Alors oui, il ne faut pas comparer. Mais merde quoi, il y a un moment, il faut se rendre à l'évidence, The Amazing Spider-Man 2 est juste tout pourri. La seule chose qui a de l'intérêt dans le film, c'est la relation entre Peter et Gwen. Et venant d'un réalisateur qui a commencé par une comédie romantique on en attendait pas moins. Le pire, c'est quand on connaît les raisons du pourquoi les scénaristes (berk, comment on peut les appeler ainsi?!) ont privilégié cet aspect. Alors oui, ça fonctionne plutôt bien en partie, mais on ne va pas voir The Amazing Spider-Man 2 dans l'optique de voir The Spectacular Now (meilleure et plus belle comédie romantique de ces dix dernières années à voir absolument). Et la comparaison n'est pas faite au hasard, puisque lors de la scène la plus intéressante d'un point de vue sentimentale entre Peter et Gwen, la musique est celle du générique de fin de The Spectacular Now. Donc on est bien dans une comédie romantique, mais avec des vrais faux méchants, un vrai faux super-héros, et deux heures inutiles pour vingt minutes de romance plutôt bien fichues en partie.
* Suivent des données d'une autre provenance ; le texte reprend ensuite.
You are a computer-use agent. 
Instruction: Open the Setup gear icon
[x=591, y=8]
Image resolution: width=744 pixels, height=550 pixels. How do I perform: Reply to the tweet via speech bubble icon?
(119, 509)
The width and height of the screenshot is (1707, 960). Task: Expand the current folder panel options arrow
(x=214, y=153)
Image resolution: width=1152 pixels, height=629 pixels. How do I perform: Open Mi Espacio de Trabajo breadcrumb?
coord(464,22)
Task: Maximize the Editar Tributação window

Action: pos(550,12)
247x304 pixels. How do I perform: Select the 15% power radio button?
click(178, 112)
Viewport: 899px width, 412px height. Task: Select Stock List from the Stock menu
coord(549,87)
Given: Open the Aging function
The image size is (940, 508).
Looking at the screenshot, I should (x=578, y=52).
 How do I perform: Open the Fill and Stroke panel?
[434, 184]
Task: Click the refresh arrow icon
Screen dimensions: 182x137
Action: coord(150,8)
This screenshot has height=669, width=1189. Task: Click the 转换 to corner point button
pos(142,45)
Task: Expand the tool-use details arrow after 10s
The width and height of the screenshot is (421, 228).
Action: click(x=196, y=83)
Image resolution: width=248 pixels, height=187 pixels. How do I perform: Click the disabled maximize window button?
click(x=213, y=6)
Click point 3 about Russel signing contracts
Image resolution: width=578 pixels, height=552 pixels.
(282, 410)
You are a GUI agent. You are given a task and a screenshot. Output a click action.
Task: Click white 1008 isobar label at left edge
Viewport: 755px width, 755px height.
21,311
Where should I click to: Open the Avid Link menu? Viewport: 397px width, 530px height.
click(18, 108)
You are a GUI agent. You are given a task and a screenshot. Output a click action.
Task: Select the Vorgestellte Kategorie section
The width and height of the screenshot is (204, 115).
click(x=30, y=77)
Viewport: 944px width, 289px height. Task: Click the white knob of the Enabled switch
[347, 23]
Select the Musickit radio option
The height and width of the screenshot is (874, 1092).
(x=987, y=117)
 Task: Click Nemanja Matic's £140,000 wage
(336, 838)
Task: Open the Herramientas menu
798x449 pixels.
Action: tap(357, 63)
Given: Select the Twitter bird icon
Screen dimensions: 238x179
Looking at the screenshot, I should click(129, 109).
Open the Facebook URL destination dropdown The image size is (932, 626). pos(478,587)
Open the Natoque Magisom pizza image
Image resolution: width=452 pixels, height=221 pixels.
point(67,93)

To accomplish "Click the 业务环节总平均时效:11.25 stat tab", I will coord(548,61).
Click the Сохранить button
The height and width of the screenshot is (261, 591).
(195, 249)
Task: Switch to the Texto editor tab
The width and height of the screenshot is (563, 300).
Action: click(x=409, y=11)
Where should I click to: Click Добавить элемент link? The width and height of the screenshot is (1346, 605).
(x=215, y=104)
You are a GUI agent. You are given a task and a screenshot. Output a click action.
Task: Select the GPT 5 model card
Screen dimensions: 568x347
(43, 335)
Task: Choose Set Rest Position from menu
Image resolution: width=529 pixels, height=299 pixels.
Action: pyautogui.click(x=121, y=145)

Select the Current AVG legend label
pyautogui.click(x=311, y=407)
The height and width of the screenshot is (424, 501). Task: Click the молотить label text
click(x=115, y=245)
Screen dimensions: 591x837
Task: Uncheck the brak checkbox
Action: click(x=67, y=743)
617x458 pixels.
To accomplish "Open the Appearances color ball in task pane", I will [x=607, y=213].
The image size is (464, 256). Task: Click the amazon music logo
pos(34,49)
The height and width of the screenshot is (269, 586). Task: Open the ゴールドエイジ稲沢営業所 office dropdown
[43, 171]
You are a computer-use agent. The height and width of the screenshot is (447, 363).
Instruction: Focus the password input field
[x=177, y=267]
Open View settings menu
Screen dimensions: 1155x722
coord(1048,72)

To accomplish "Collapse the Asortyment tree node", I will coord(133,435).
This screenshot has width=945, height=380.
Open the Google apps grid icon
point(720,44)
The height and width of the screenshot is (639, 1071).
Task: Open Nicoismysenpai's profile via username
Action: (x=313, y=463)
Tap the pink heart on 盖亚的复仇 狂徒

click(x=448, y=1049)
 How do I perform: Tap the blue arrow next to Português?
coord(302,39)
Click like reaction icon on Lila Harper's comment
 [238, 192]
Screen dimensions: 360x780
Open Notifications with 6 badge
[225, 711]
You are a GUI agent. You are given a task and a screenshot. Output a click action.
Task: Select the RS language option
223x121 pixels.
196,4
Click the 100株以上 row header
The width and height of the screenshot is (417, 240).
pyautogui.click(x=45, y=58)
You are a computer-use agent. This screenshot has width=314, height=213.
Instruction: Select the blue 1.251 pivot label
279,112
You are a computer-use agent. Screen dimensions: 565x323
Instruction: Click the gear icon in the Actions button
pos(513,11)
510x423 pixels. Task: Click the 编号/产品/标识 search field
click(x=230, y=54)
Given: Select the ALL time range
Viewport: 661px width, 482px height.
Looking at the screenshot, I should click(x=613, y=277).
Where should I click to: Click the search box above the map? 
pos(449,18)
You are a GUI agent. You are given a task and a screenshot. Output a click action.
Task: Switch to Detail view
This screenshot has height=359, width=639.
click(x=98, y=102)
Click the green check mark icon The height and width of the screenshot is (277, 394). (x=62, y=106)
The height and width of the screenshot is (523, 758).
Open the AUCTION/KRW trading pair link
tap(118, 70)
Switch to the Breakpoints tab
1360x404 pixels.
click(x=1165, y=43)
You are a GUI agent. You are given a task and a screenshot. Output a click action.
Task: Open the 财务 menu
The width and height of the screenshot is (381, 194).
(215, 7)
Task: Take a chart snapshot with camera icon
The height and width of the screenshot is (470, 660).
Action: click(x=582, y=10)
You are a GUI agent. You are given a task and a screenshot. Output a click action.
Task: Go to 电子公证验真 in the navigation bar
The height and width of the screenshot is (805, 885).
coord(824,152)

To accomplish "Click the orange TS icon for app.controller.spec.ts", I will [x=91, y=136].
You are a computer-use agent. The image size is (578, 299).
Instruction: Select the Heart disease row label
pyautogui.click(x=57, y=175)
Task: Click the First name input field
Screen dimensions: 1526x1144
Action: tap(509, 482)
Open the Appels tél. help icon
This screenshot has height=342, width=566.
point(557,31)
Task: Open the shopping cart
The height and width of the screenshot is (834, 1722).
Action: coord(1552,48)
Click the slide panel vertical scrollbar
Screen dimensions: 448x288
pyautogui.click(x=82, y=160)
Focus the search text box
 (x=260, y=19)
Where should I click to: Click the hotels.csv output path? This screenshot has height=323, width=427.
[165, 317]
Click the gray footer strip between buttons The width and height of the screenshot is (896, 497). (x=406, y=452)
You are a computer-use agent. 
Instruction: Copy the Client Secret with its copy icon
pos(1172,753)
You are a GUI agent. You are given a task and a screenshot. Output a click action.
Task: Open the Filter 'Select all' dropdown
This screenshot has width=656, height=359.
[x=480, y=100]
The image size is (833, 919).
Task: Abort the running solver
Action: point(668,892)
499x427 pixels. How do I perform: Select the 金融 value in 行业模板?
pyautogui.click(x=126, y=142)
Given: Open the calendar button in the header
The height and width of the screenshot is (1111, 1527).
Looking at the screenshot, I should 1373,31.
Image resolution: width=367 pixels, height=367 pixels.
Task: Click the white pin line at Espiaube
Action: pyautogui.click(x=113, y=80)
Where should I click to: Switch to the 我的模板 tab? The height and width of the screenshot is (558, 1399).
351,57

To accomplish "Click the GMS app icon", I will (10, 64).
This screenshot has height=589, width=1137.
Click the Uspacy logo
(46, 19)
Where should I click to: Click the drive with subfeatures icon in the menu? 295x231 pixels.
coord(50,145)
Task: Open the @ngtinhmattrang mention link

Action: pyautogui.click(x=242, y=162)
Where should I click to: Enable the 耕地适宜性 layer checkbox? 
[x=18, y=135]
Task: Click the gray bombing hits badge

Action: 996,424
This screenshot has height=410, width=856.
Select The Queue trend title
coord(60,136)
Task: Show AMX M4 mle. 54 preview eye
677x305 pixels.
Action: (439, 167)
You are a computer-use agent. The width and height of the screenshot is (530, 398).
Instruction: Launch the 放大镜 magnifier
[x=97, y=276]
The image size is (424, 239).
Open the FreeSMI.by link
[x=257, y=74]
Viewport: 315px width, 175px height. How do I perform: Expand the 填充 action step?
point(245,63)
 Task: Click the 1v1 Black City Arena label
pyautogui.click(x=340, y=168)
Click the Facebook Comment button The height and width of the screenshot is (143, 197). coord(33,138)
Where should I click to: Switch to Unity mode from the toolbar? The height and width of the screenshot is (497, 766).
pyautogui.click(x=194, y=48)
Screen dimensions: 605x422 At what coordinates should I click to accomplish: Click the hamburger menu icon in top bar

C'est plutôt longuet pour pas grand-chose.

Vous l'aurez compris, The Amazing Spider-Man 2 est absolument raté, jusque dans ses thèmes musicaux absolument infâmes, composés par un Hans Zimmer qui n'en a décidément plus rien à foutre depuis longtemps, et dont les partitions immondes de Man of Steel deviendraient presque les meilleures de sa carrière face à ce qu'il nous pond ici. Ce n'est pas bien de comparer, oui, et forcément The Amazing Spider-Man 2 sera mauvais face à la trilogie de Sam Raimi. Et puisqu'on parle de comparaison, Spider-Man 3 a été perçu comme décevant à sa sortie, parce qu'il est moins bon que les deux premiers, mais au final, c'est un très bon film de super-héros. Sauf que là, même sans comparer, c'est très mauvais. Entre un scénario écrit avec le cul, une réalisation fade, et un manque absolu de combat un tant soit peu épique, le film est un ratage absolu. Pire, ça va même au-delà. Il prend le spectateur pour des cons. Il n'y a qu'à voir son final putassier qui va à l'encontre de l'attente des spectateurs en ne montrant pas ce que l'on nous avait promis en désamorçant toute intensité dramatique. Et soyons honnêtes, quand on voit ça, on se dit que le film est clairement en train d'enc*ler le monde est ce qu'on appelle un foutage de gueule assez monumental. Donc non, on ne dira pas que c'était mieux avant, on vous laissera juger par vous-même. Mais ne revenez pas pleurer plus tard, on vous aura prévenus.